One of the great benefits of liberal democracy is to minimize the role of politics in our lives. It establishes democratic processes for selecting representatives and then delegates day-to-day governance to them. The rest of the constitutional model is about preserving space for people to live out their lives mostly free from political interference and even politics itself.

Notwithstanding the occasional contemplative fireplace, wine’s place is on the table, which should be a refuge from contention. If divisions appear around touchy subjects, like politics, then a toast can be offered to restore unity. Social cohesion around the table in the Republic of Georgia is maintained by the formal role of the Tamada. He (or maybe she these days) is the toastmaster who makes sure things are held together and everyone is literally toasted and hopefully not too figuratively.

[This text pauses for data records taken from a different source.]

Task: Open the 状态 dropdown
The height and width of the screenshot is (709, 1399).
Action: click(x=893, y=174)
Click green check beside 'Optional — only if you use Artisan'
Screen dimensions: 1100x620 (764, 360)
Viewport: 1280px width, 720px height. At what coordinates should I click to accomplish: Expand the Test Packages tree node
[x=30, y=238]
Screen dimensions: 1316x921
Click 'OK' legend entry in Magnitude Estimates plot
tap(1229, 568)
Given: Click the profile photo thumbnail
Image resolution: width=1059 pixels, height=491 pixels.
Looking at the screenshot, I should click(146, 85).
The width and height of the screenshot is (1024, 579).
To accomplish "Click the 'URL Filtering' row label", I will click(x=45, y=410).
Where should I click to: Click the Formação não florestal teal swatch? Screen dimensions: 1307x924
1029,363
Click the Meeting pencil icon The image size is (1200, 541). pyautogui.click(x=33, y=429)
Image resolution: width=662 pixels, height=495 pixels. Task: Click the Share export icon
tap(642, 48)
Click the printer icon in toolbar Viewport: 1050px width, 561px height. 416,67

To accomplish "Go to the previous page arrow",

The wine trade is mercifully non-political. Not because the people in it, or writing or influencing about it, don’t hold political opinions or even partisan identities. It’s not political because the market for fine wine is still relatively small and every new customer, or reader, is too valuable to alienate. And, like math or science that operate on their own plane, there is more than enough to know about wine in and of itself without complicating things.

Enrolment in wine knowledge courses, like the qualifications taught by the Wine and Spirit Education Trust, are increasingly popular, often by people who don’t plan to work in the wine trade. I suspect the pull of wine knowledge has much to do with its paradoxical quality of both being away from the regular world and being very much about real life. You cannot taste wine through a screen.